A PAT ON THE BACK FOR YEAR’S BEST ASSET MANAGERS
TO THE glamorous surroundings of the Banqueting House on Whitehall last night for the annual Financial News asset management awards, where the most successful industry players of the year lined up to collect their respective gongs.
Taking the top spot in the European asset management firm of the year category, one of the most coveted awards of the evening, was (for the second year running) Brevan Howard. The firm also added a hedge fund manager of the year award to its haul for good measure, though the double whammy didn’t manage to lure founder Alan Howard to show his face for the event. Then again, it’s a bit of a trek to Westminster from Geneva, where he relocated for tax reasons earlier this year.
Also scoring double points last night was Jupiter’s diminutive but ebullient boss Edward Bonham Carter, who took both the chief executive of the year award and the gong for deal of the year, after successfully pulling off a flotation of his business on the London Stock Exchange earlier in the year.
CHILD’S PLAY
No sooner had the awards finished than Bonham Carter was off over to a table on the other side of the room to congratulate one of the only other individuals to be recognised at the ceremony – Newton Investment Management’s chief executive Helena Morrissey, who was named the year’s most influential woman in asset management.
Morrissey is famed in the City both for her marked success at the helm of Newton and for managing to raise no less than nine children at the same time as holding down a demanding career.
Last night, having brought a tableful of female clients and colleagues along to celebrate her nomination “whatever the outcome”, Morrissey had a message of encouragement to other women in the profession.

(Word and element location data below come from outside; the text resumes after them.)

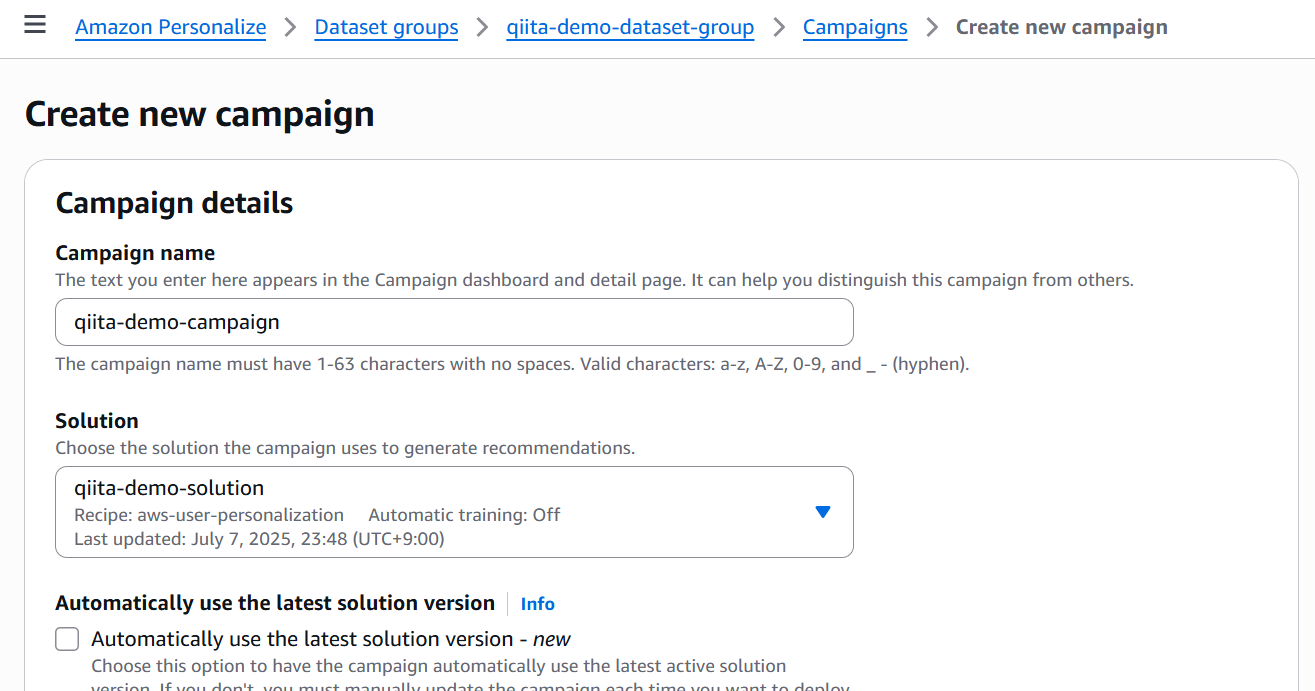Click the 'Campaign details' section heading
1315x691 pixels.
[x=174, y=203]
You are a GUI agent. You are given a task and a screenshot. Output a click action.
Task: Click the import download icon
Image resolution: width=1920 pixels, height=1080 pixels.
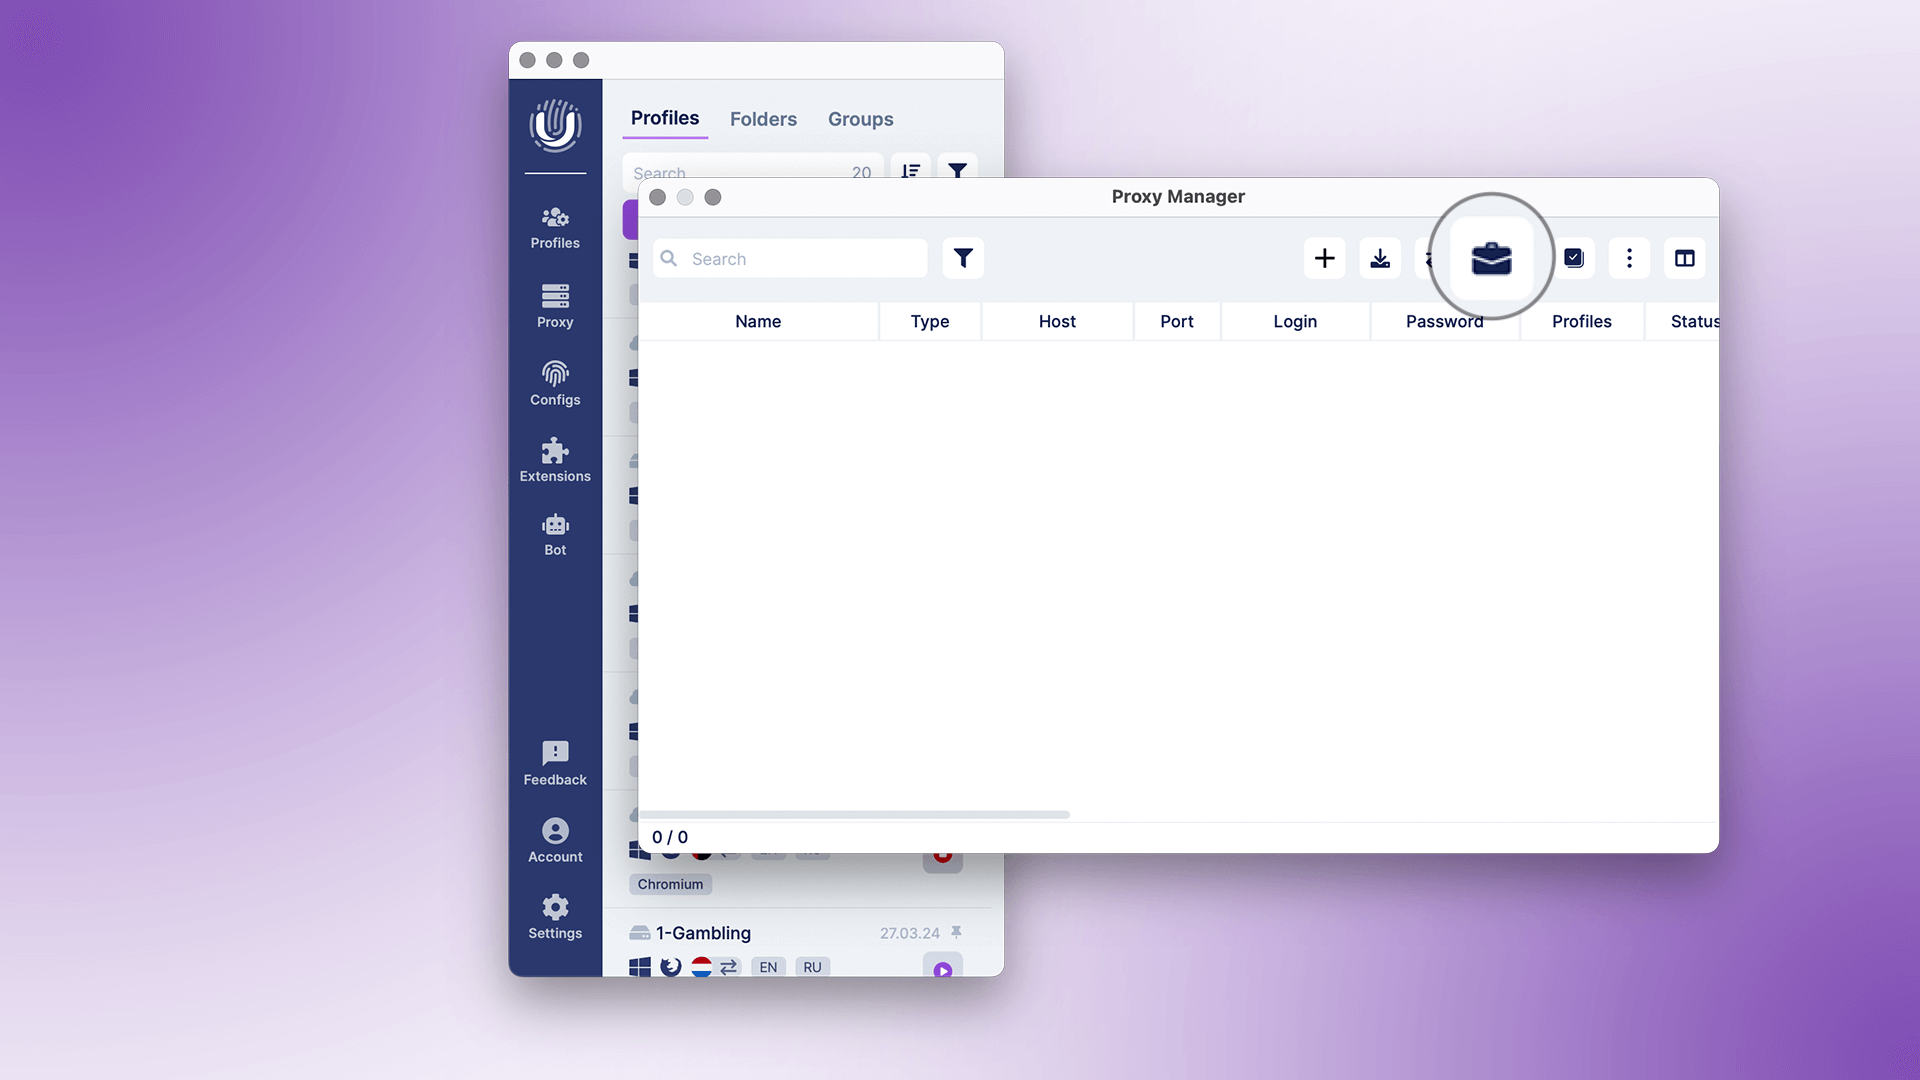(x=1380, y=259)
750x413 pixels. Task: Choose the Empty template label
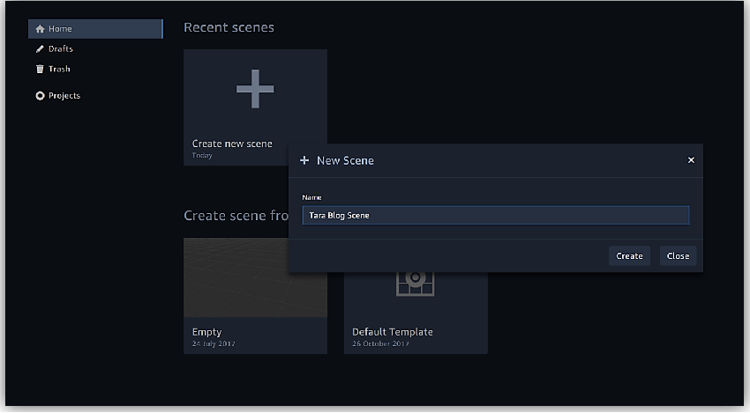pos(207,332)
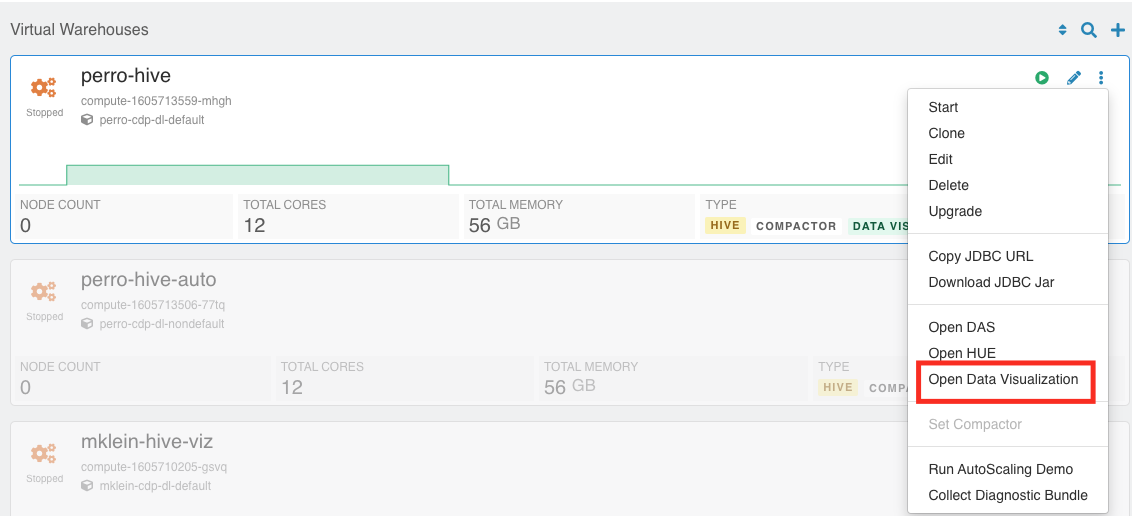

“I’m living proof that it is possible to combine the two – and fund management is a great career for women,” she told The Capitalist.
“I’m also evangelical about encouraging other women, and I’d always tell them that if you want to achieve something and believe that you can, just go for it. As long as you still enjoy what you’re doing and you can put your hand on your heart and say you’re doing it for yourself, keep persevering.”
Inspiring stuff.
STAR TURN
Among the other names collecting awards for their performance over the year were M&G, which won the UK asset management firm award; Partners Group, which was named the best fund of funds group of the year; Rockspring, the property manager of the year; Aberdeen Asset Management, which won the emerging markets manager of the year gong; and Mercer, which took the investment consultant of the year award. Mercer’s Boris Mikhailov was also honoured with the most promising rising star gong, though he’s clearly already too busy raking in cash for the firm to take time out to attend an evening of entertainment.
BlackRock took two separate awards for Nordic asset manager of the year and best ETF provider for its iShares business, as a consolation for boss Larry Fink losing his chief executive of the year crown to Jupiter’s Bonham Carter after holding it for the past three years.